David Bangala

Personal information
- Full name: David Bangala
- Date of birth: 14 June 1997 (age 29)
- Place of birth: Kinshasa, Democratic Republic of the Congo
- Height: 1.85 m (6 ft 1 in)
- Position: Defender

Youth career
- Le Havre

Senior career*
- Years: Team / Apps / (Gls)
- 2016–2017: Oissel / 3 / (0)
- 2017–2018: Valenciennes B / ? / (?)
- 2018–2019: Stade Briochin / 0 / (0)
- 2019–2020: Gonfreville / 14 / (1)
- 2020–2022: Pohronie / 21 / (0)
- 2022–2023: Ayr United / 6 / (0)
- 2023: → Cove Rangers (loan) / 6 / (0)

= David Bangala =

Congolese footballer (born 1997)

David Bangala (born 14 June 1997) is a Congolese professional footballer who last played as a defender for Scottish Championship side Ayr United.

==Club career==
===FK Pohronie===
After over 5 years in French lower divisions, in August 2020, Bangala joined Slovak top division club FK Pohronie, citing great pleasure over the two-year deal, particularly considering the troubles and difficulties in the previous seasons.

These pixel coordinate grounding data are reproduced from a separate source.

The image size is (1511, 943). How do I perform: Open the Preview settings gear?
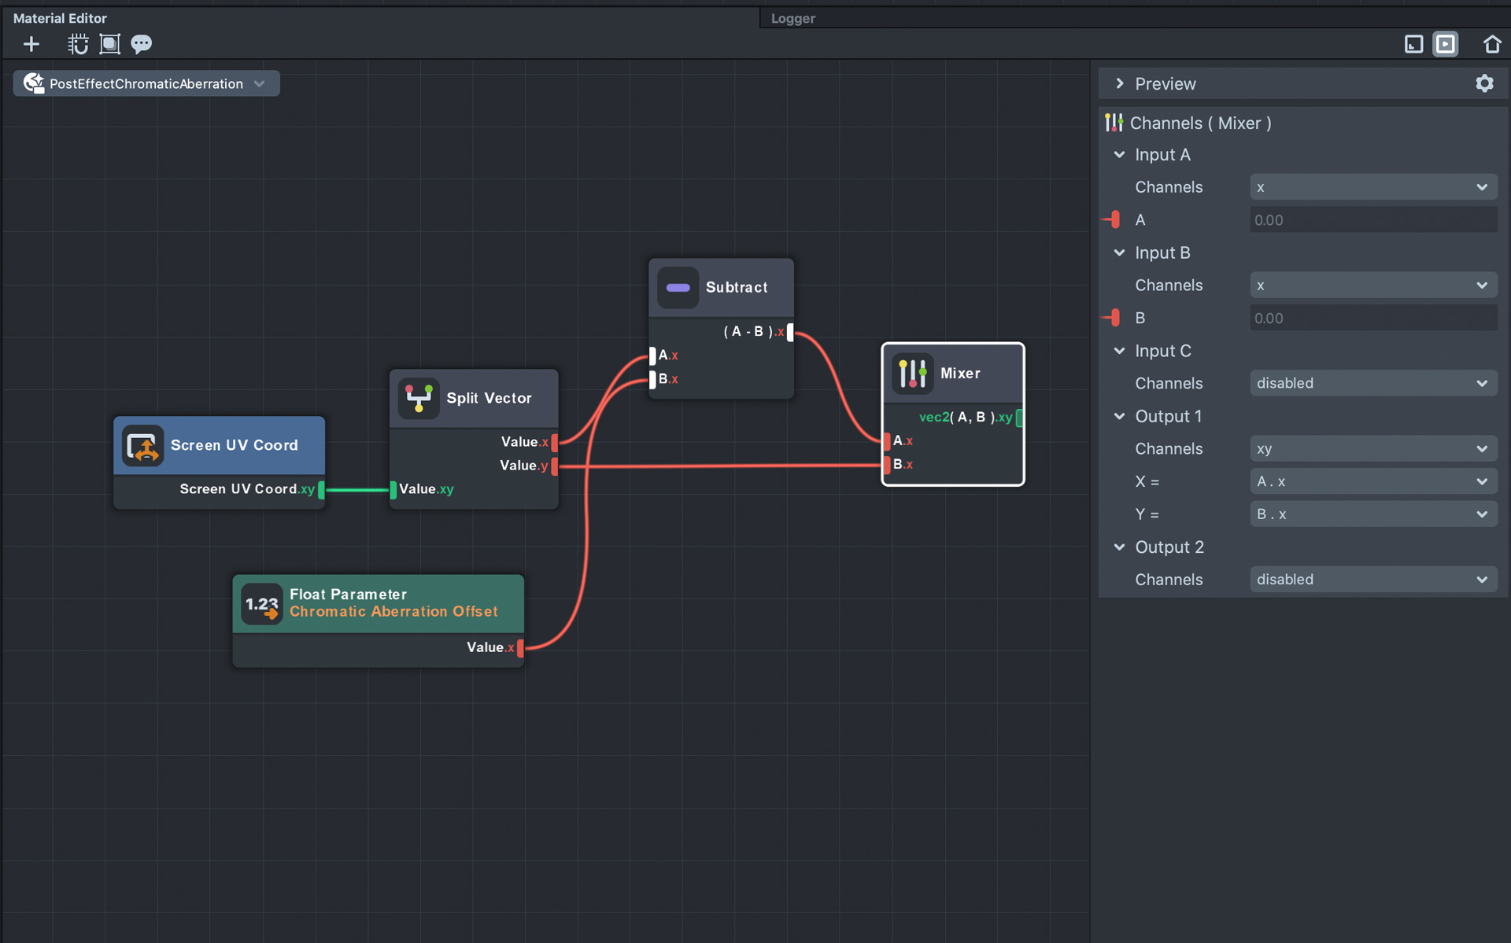click(x=1483, y=83)
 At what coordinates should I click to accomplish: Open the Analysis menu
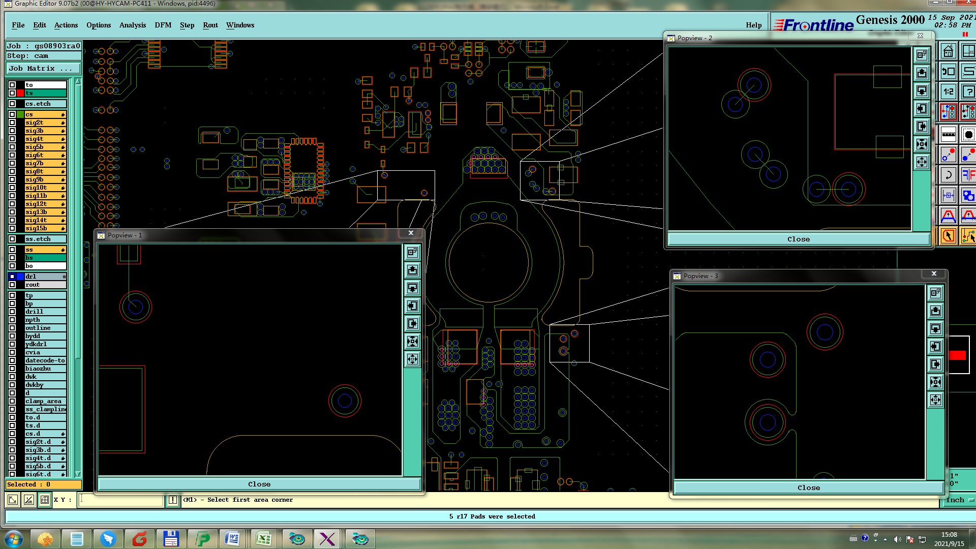pos(132,25)
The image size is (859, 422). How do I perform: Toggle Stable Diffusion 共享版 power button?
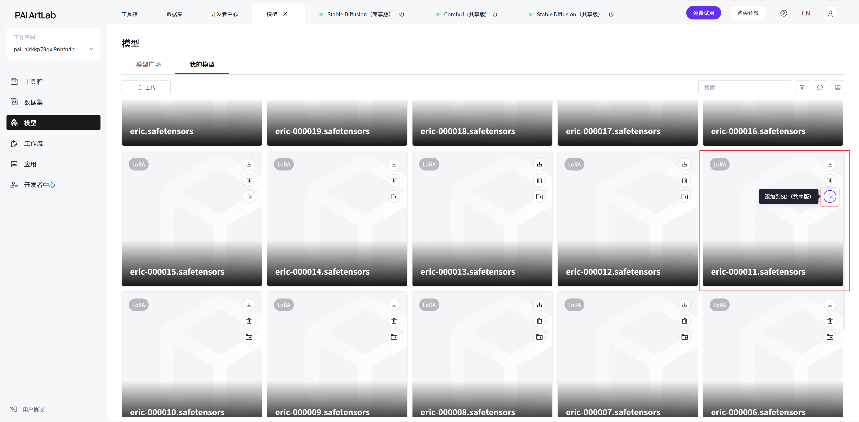(x=611, y=14)
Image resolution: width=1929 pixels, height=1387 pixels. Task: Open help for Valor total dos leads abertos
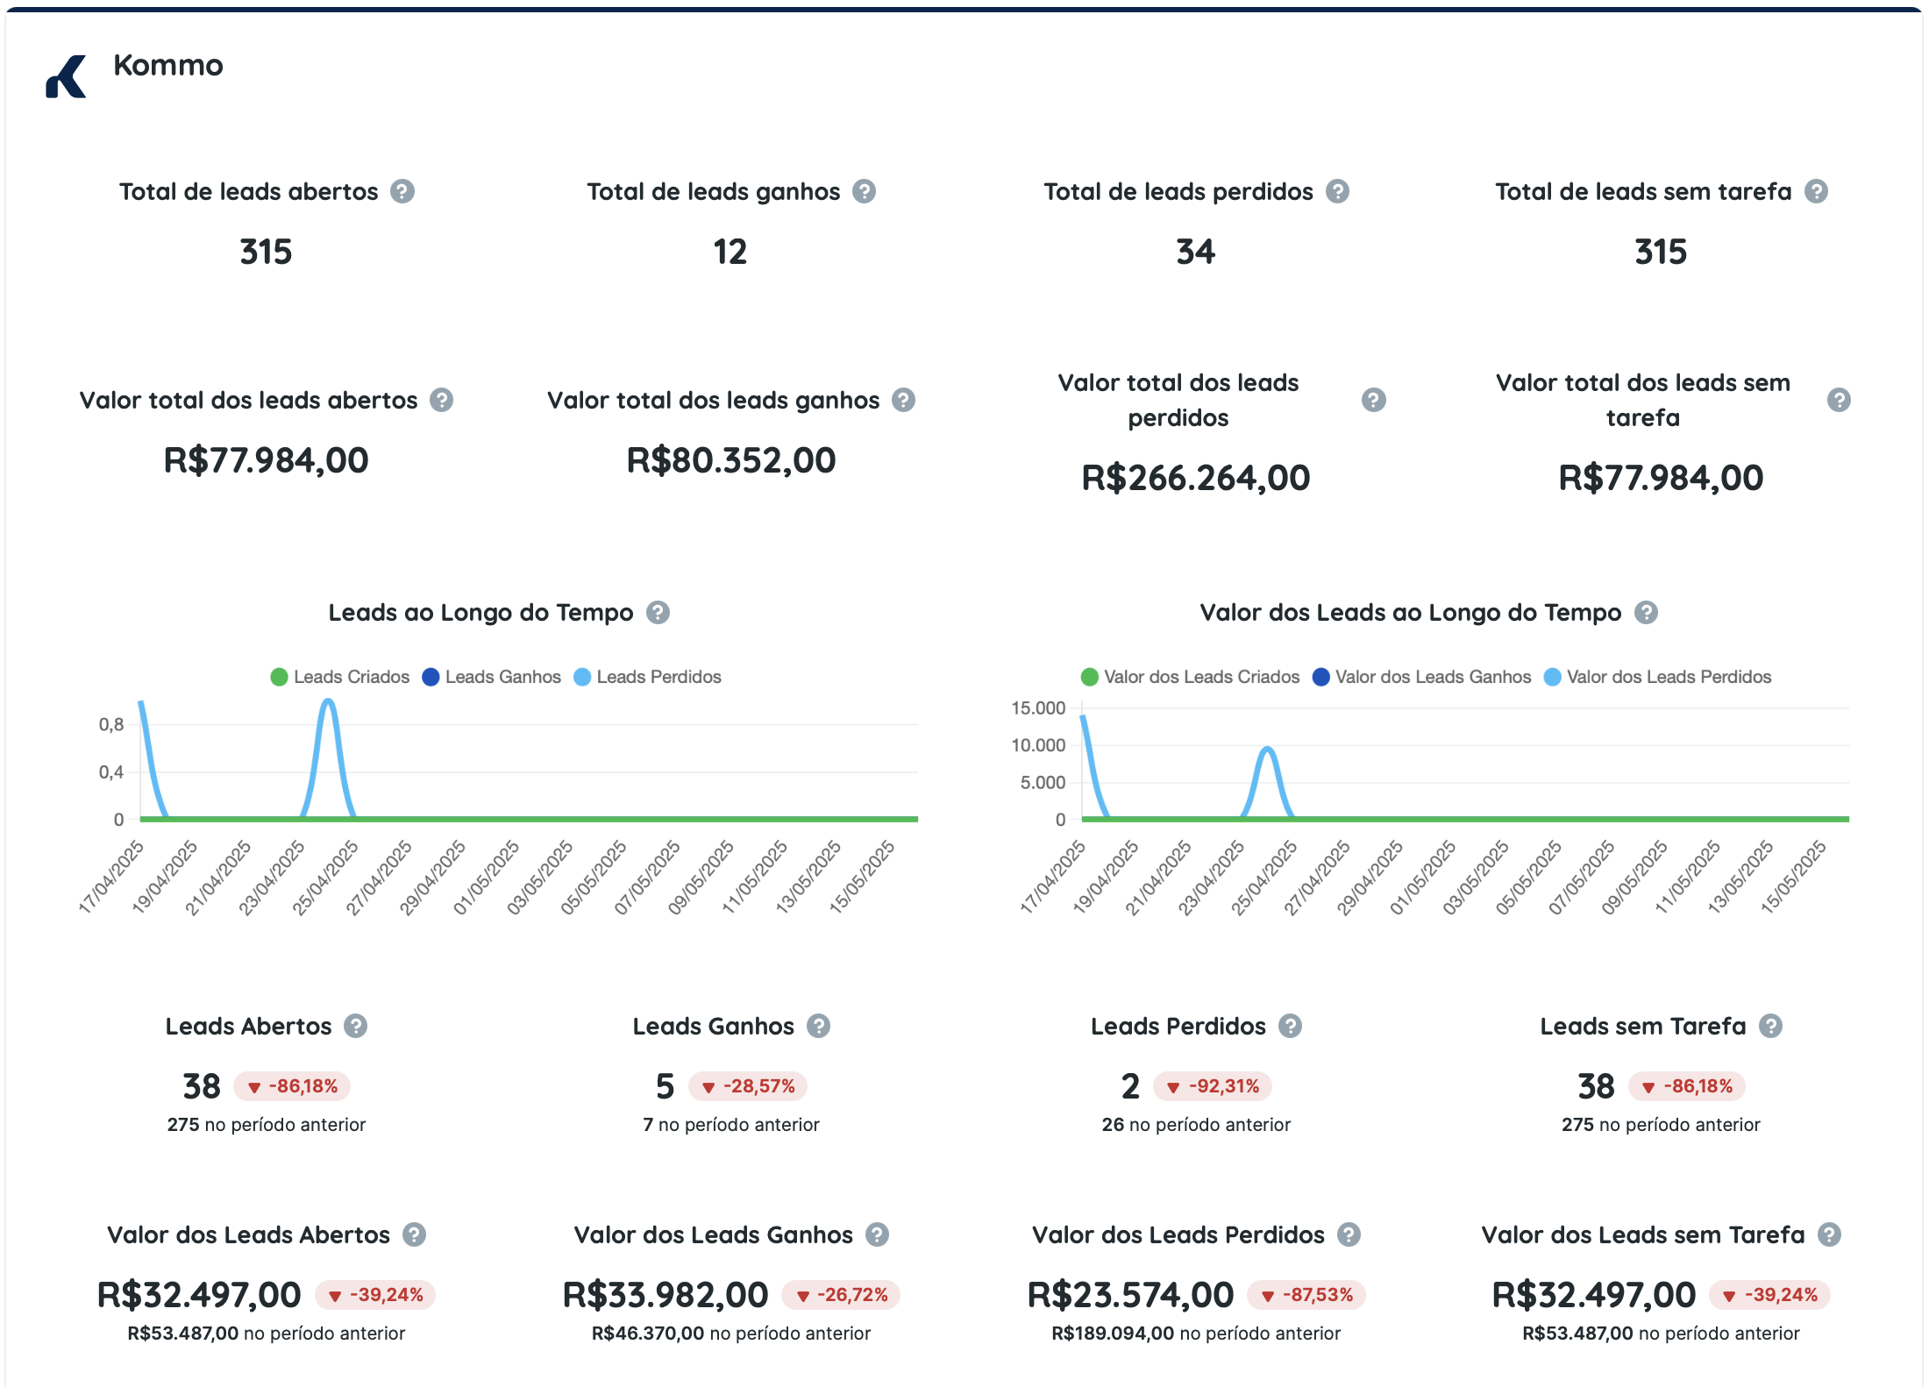click(x=441, y=400)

At the beginning of the season Bangala had replaced Ján Hatok, who had left the squad despite being a crucial part of the team in the 2019–20 season, playing as a right back. Bangala, however, came to be utilised as a defensive midfielder instead. He made his competitive Fortuna Liga debut during an away fixture of the first round of the season at ViOn Aréna, on 8 August 2020, against ViOn Zlaté Moravce. Pohronie went two down during the first half, with ViOn's second goal coming from. Through Fadera and Weir late in the second half Pohronie managed to get a point from the match after a 2:2 tie.

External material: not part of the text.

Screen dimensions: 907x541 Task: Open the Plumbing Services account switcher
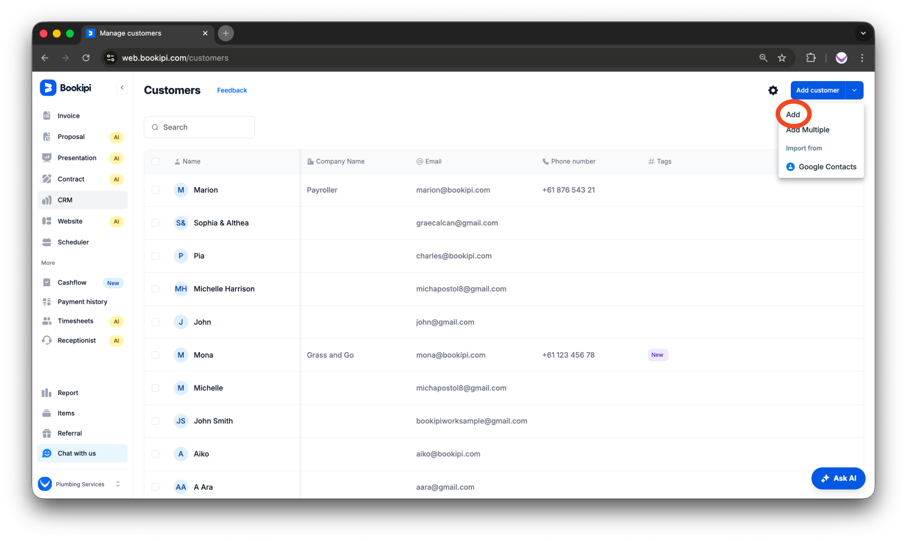(x=79, y=484)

On 20 February, during a narrow 0:1 defeat at Tehelné pole against Slovan Bratislava, Bangala suffered a knee injury requiring surgery, which had removed him from action from most of the remaining fixtures of the season.

===Ayr United===
In June 2022, Bangala joined Ayr United on a two-year contract, following the relegation of Pohronie to the Slovak second division. After only making a handful of appearances, he was loaned to Cove Rangers for the remainder of the 22/23 season. Bangala was released from Ayr in May 2023.

==Personal life==
As a teenager, Bangala was orphaned and had to help raise his younger sister.